Sei stato il mio primo capo, ma fosse solo questo. Quante cose mi hai insegnato, a ridere per esempio, che con te si rideva come con nessuno. A scrivere. A ascoltare. A bere. A camminare. A usare il pc. Sei stato zio, amico, tata, capo, sei stato qualcuno di cui c’era tanto bisogno.
Sei stato anche un vero intellettuale, colto come pochi, con una cultura davvero di sinistra e profonda e raffinata e soprattutto etica.
Sei stato un giornalista di rara classe, in equilibrio perfetto tra la penna e il senso. E che garbo, sempre, quanta dolcezza quando dovevi correggermi qualcosa. Non mi hai mai cambiato una virgola senza prima chiamarmi e discuterne con me. Tanto che pensavo il giornalismo fosse sempre così bello e elegante e quando ho scoperto che non era così ho lasciato perdere perché mi avevi viziata.

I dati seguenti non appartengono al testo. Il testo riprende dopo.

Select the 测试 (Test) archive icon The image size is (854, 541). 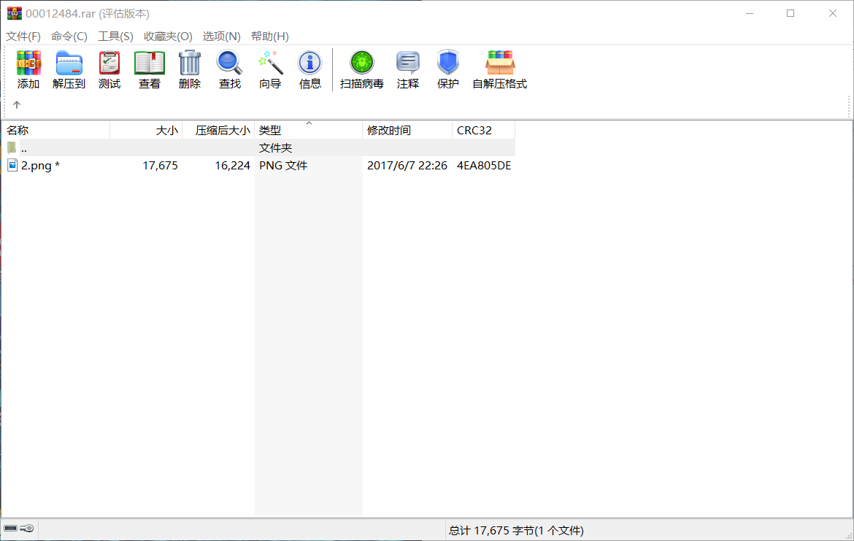coord(109,69)
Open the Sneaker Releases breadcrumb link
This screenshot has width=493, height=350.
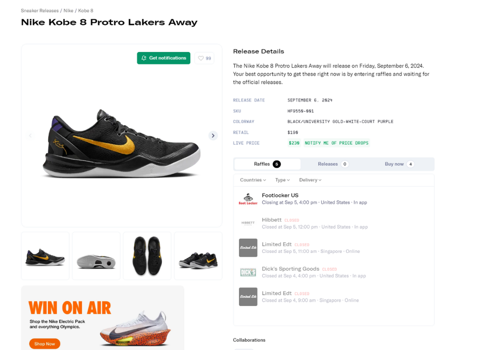coord(40,11)
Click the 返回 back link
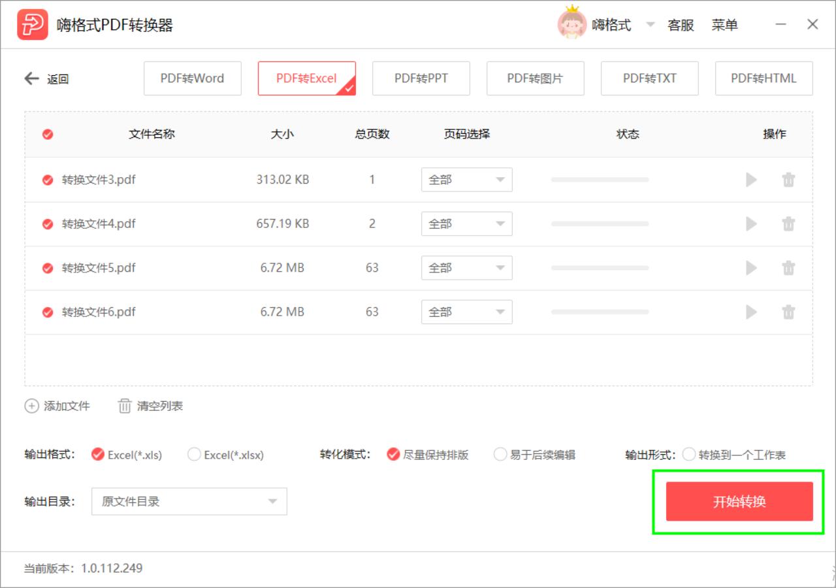 pos(40,78)
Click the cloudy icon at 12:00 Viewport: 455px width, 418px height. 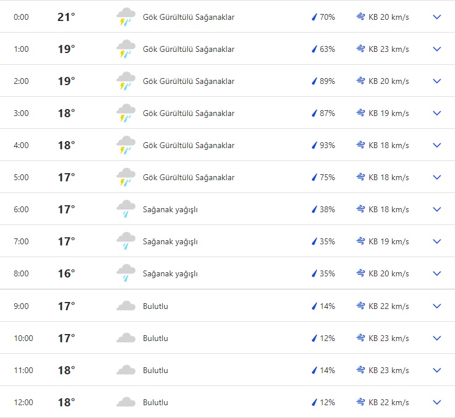coord(126,402)
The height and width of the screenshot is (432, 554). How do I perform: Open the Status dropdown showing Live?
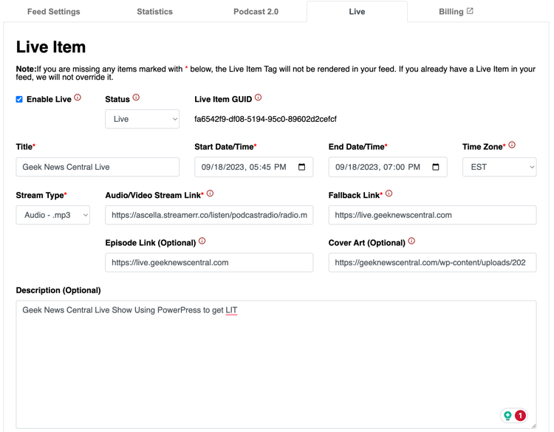pos(142,119)
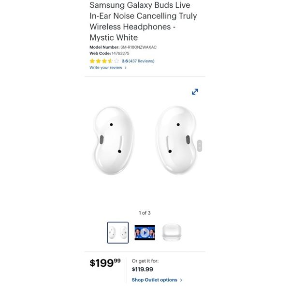290x290 pixels.
Task: Click the web code 14763275
Action: click(x=120, y=53)
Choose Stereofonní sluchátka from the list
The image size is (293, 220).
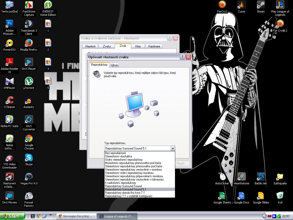[119, 156]
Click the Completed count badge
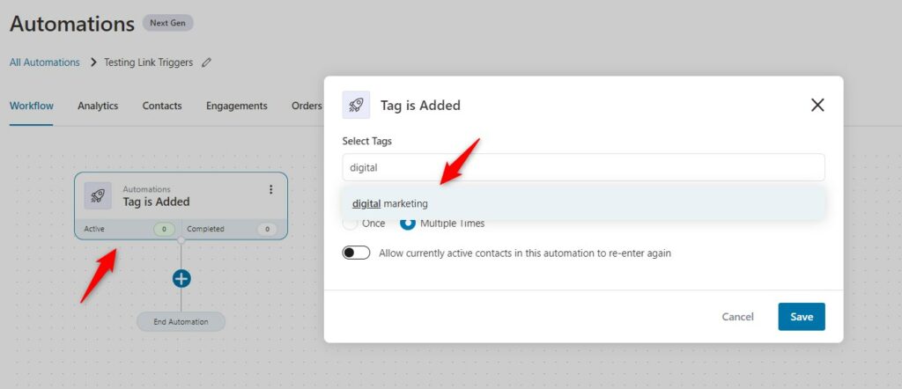 pyautogui.click(x=266, y=229)
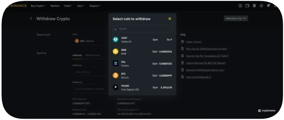284x120 pixels.
Task: Open the user profile icon
Action: [240, 6]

Quante volte abbiamo discusso sul valore di un attacco o di una chiusura. Quanti piani sanitari regionali mi facevi fare per concedermi poi una recensione in cultura. Perché avevi capito che dovevo imparare le cose che non sapevo, non solo quelle che sapevo già.
Non so che ricordo scegliere come mio preferito. La prima volta che ti mandai un pezzo per Rassegna Sindacale, mandandoti il dischetto su un taxi perché non avevo una casella di posta elettronica e nemmeno la patente? Oppure quella volta che ero piccola e avevi perso gli occhiali e vagavi per la spiaggia nella direzione opposta a quella giusta?

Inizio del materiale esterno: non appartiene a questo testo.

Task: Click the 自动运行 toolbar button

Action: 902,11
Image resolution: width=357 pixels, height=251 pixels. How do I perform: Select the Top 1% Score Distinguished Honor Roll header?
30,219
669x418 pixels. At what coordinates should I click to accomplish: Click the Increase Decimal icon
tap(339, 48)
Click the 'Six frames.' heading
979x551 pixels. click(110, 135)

Questa foto è l’unica che ho, e anche questa è un bel ricordo. Eri venuto al nostro scomodissimo e campagnolo matrimonio in treno. Non avevi dove dormire ma non era un problema. Hai aspettato la fine della festa, verso le 5 del mattino. Poi qualcuno ti ha dato un passaggio alla stazione per aspettare il primo treno per Roma che chissà a che ora era. Ma che problema c’era? Ecco, eri così. Mi volevi tanto bene e io ne ho voluto tanto a te.

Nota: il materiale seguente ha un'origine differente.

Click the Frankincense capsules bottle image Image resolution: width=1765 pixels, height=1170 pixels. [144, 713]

Avrei voluto restarti più vicino negli anni. Ringraziarti meglio per tutto quello che hai fatto per me. Chiederti ancora tante cose. Bere qualche buona bottiglia e poi fare una lunga passeggiata notturna per Roma. Commentare insieme i programmi della radio che amavi quanto me.
Ciao Gio, grazie per tutto quello che sei stato, sono stata fortunata a averti accanto.
Rosa Polacco
Nota della redazione del Diario
Giovanni Rispoli è morto il 17 dicembre, a 70 anni, dopo una malattia che ha “affrontato con eroismo”, per dirla con le sue stesse parole. Come ha scritto l’ex collega Davide Orecchio su Collettiva, la testata online della Cgil: “se esiste un modo di morire con eleganza, con classe, sicuramente Giovanni lo conosceva e lo ha praticato”.
Aveva iniziato la carriera nel giornalismo moltissimi anni fa, ai Quaderni di Rassegna sindacale, con Aris Accornero. Poi era passato al settimanale, Rassegna, dove, fino alla pensione, ha raccontato il mondo del lavoro, il sindacato, la Cgil, con una capacità di analisi e di scrittura ammirevoli. Raffinatissimo intellettuale, è stato un punto di riferimento per una generazione di giovani giornalisti a cui ha insegnato il mestiere con passione, rigore e humor.
Noi del Diario del Lavoro, che abbiamo avuto la fortuna di conoscerlo, oggi lo ricordiamo con dolore e affetto.